Na última sexta-feira (22), durante reunião plenária do 63º encontro da Comissão sobre o Status da Mulher (CSW, na sigla em inglês), o governo brasileiro começou a operar a guinada conservadora na política externa já anunciada pelo chanceler Ernesto Araújo e pela ministra da Mulher Família e Direitos Humanos, Damares Alves.

Na reunião, o Brasil acabou se unindo ao consenso em torno do rascunho da declaração – que não tem poder vinculante sobre os Estados –, mas ressalvou pontos importantes que refletem algumas das principais demandas de juristas conservadores e de países não alinhados à agenda de promoção do aborto e da ideologia de gênero.

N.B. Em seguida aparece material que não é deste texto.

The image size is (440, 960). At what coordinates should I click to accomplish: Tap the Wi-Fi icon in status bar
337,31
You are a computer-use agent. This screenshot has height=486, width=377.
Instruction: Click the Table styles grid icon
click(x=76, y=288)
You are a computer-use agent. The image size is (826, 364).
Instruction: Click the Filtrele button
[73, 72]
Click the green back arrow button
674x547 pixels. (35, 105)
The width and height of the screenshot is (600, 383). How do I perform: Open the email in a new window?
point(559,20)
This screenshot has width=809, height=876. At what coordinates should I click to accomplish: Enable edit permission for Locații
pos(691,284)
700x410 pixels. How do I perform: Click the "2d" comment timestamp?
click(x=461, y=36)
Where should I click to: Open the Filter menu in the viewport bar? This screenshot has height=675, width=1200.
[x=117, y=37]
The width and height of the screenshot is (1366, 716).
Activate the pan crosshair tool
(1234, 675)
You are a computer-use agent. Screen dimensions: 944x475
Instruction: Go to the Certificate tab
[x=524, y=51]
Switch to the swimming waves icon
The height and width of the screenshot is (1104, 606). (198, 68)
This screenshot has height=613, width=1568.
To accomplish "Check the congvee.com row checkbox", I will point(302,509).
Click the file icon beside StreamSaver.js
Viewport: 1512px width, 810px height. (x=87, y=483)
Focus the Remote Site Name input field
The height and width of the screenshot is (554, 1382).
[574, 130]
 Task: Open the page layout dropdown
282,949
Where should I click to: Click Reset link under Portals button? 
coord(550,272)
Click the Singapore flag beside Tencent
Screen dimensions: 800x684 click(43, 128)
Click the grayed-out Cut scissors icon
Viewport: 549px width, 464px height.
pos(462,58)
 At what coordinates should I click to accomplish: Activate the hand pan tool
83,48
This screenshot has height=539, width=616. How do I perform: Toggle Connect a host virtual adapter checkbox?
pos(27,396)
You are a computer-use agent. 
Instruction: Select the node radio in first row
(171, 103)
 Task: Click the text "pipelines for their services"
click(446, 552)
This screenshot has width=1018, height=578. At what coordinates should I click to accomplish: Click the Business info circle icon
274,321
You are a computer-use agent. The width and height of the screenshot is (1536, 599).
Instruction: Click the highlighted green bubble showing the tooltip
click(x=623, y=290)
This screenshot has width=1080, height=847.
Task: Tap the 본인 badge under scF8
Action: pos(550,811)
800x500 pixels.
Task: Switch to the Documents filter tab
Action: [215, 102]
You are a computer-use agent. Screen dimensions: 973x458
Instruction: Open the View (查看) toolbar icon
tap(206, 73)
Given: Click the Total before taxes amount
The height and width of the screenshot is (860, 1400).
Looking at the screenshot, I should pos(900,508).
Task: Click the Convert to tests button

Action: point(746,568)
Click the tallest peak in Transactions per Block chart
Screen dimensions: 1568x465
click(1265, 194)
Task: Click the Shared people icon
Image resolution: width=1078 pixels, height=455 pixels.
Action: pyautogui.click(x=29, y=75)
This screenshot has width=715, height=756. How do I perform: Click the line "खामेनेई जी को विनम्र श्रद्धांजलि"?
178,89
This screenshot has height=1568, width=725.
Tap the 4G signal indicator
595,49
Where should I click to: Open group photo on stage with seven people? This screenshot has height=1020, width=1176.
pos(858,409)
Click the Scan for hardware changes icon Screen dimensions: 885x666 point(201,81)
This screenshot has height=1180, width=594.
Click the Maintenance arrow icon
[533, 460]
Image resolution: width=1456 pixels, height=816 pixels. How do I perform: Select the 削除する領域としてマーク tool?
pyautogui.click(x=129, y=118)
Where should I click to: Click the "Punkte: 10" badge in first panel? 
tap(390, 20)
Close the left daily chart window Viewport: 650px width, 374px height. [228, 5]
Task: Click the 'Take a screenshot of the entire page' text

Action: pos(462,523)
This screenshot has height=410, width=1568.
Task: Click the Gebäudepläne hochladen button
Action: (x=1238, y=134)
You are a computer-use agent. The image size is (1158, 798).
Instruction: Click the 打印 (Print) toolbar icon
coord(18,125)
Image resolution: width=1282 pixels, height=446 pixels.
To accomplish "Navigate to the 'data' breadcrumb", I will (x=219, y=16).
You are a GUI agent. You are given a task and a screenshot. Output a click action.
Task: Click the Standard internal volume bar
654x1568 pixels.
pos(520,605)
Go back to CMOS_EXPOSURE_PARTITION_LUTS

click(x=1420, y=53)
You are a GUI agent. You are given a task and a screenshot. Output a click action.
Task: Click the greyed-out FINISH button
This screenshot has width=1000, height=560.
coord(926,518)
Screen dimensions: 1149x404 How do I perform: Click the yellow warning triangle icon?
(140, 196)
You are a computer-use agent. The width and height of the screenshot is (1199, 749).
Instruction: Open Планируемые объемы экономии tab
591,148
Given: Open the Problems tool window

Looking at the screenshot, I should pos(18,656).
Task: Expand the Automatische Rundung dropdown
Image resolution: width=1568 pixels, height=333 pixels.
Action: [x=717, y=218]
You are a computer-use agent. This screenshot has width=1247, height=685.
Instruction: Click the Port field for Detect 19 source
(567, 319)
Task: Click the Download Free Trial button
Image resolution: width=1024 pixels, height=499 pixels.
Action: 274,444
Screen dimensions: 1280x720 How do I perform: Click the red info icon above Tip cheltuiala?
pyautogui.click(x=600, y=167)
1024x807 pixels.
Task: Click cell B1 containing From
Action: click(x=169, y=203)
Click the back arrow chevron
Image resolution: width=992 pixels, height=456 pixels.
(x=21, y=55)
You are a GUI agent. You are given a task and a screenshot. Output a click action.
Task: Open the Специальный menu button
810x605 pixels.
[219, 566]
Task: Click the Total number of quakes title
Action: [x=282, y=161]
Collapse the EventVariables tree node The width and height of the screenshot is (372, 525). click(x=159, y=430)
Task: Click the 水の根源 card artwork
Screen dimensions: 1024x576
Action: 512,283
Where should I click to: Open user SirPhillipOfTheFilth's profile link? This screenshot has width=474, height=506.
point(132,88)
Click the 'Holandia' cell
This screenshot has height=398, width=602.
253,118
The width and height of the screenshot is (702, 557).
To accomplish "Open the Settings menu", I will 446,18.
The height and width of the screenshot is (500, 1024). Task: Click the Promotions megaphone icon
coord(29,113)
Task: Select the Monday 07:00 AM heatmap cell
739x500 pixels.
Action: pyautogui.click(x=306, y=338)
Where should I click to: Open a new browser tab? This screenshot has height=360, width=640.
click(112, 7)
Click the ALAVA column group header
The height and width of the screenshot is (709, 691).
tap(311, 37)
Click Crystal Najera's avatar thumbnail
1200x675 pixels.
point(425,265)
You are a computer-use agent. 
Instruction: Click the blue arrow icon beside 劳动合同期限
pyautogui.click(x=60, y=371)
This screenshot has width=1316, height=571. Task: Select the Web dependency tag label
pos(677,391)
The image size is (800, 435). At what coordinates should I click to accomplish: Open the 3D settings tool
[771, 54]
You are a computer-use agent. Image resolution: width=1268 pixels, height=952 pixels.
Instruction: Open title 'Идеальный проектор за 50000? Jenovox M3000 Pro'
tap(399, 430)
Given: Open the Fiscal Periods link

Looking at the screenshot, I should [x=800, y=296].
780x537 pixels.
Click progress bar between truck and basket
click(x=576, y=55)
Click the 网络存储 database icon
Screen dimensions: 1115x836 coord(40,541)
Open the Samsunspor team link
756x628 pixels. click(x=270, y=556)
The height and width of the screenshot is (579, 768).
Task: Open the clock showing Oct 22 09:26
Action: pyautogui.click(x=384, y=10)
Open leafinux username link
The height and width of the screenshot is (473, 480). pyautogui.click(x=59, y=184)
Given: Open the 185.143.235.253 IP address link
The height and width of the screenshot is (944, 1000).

“Estamos preocupados com o uso inapropriado de assuntos chaves no texto, que busca fazer avançar uma agenda com a qual não concordamos. O governo brasileiro não vai mais apoiar o uso inapropriado de termos e expressões dúbias que causaram confusão e mal entendimentos”, disse o representante brasileiro. "O Brasil considera que é necessário proteger o ambiente familiar saudável para mulheres e crianças sem ingerência ou interferência do Estado que tenha como objetivo dissolver ou enfraquecer a estrutura da família tradicional", afirmou ainda.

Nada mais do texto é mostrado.